Task prompt = I would like every record printed again, exactly as shown.

Pixel coordinate grounding data =

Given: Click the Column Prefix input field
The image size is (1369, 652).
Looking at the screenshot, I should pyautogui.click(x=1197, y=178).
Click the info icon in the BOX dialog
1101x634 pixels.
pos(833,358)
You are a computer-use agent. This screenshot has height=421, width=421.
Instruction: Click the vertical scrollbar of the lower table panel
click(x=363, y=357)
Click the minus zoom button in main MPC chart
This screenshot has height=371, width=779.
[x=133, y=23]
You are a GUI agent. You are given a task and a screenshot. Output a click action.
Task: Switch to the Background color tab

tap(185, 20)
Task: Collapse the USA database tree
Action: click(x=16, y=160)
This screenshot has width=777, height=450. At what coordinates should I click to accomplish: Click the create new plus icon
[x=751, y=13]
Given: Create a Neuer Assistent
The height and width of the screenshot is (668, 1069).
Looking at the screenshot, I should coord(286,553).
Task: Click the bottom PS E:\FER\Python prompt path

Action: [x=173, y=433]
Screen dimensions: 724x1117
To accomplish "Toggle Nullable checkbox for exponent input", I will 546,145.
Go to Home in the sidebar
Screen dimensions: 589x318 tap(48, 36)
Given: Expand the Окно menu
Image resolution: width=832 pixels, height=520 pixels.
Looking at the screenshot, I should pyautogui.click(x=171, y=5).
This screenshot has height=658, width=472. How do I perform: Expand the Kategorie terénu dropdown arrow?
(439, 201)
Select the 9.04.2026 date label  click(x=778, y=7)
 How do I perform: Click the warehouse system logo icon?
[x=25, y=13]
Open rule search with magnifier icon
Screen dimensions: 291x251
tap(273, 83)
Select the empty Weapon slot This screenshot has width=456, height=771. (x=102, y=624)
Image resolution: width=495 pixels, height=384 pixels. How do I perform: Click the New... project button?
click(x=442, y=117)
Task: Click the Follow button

Output of the task =
Given: Click the Column Prefix input field
The image size is (1369, 652).
Looking at the screenshot, I should pyautogui.click(x=1197, y=178).
Click the info icon in the BOX dialog
1101x634 pixels.
pos(833,358)
You are a computer-use agent. This screenshot has height=421, width=421.
Instruction: Click the vertical scrollbar of the lower table panel
click(x=363, y=357)
Click the minus zoom button in main MPC chart
This screenshot has height=371, width=779.
[x=133, y=23]
You are a GUI agent. You are given a task and a screenshot. Output a click action.
Task: Switch to the Background color tab

tap(185, 20)
Task: Collapse the USA database tree
Action: click(x=16, y=160)
This screenshot has width=777, height=450. At what coordinates should I click to accomplish: Click the create new plus icon
[x=751, y=13]
Given: Create a Neuer Assistent
The height and width of the screenshot is (668, 1069).
Looking at the screenshot, I should coord(286,553).
Task: Click the bottom PS E:\FER\Python prompt path

Action: [x=173, y=433]
Screen dimensions: 724x1117
To accomplish "Toggle Nullable checkbox for exponent input", I will 546,145.
Go to Home in the sidebar
Screen dimensions: 589x318 tap(48, 36)
Given: Expand the Окно menu
Image resolution: width=832 pixels, height=520 pixels.
Looking at the screenshot, I should pyautogui.click(x=171, y=5).
This screenshot has height=658, width=472. How do I perform: Expand the Kategorie terénu dropdown arrow?
(439, 201)
Select the 9.04.2026 date label  click(x=778, y=7)
 How do I perform: Click the warehouse system logo icon?
[x=25, y=13]
Open rule search with magnifier icon
Screen dimensions: 291x251
tap(273, 83)
Select the empty Weapon slot This screenshot has width=456, height=771. (x=102, y=624)
Image resolution: width=495 pixels, height=384 pixels. How do I perform: Click the New... project button?
click(x=442, y=117)
Task: Click the Follow button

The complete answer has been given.